- [EXERCISE AIM]: Beginning with the line containing "The image size is (375, 444).", write out each line exactly through the end of the listing, and skip all pictures.
━━━━━ INFORMATION SUPPLIED
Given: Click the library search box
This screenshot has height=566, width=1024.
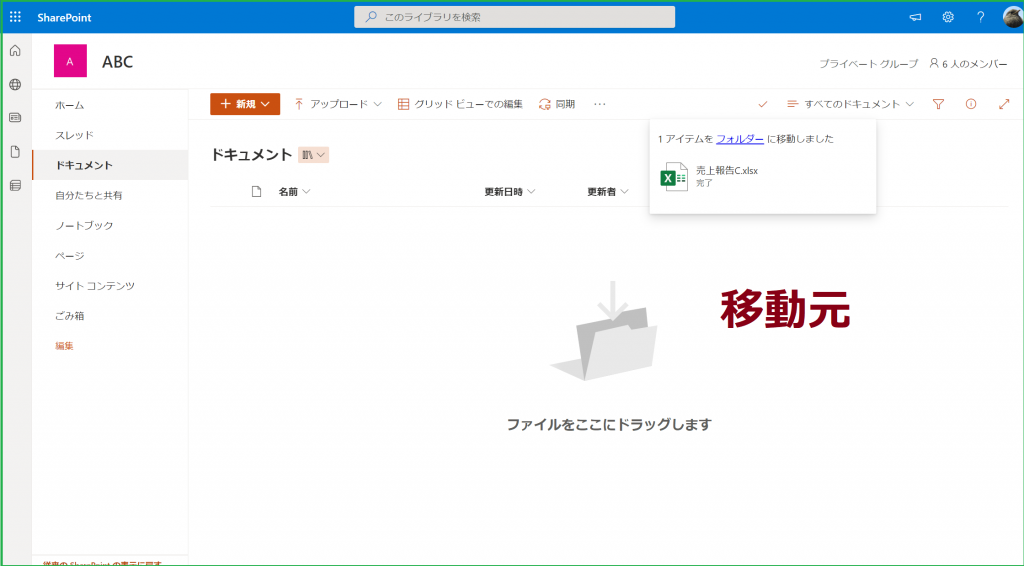Looking at the screenshot, I should coord(514,17).
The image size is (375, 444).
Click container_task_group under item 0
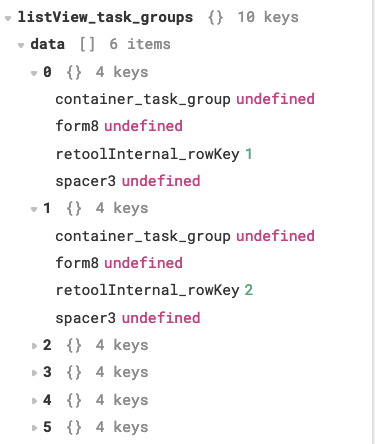coord(143,99)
━━━━━━━━━━
- [OUTPUT]:
The image size is (375, 444).
Click container_task_group under item 0
coord(143,99)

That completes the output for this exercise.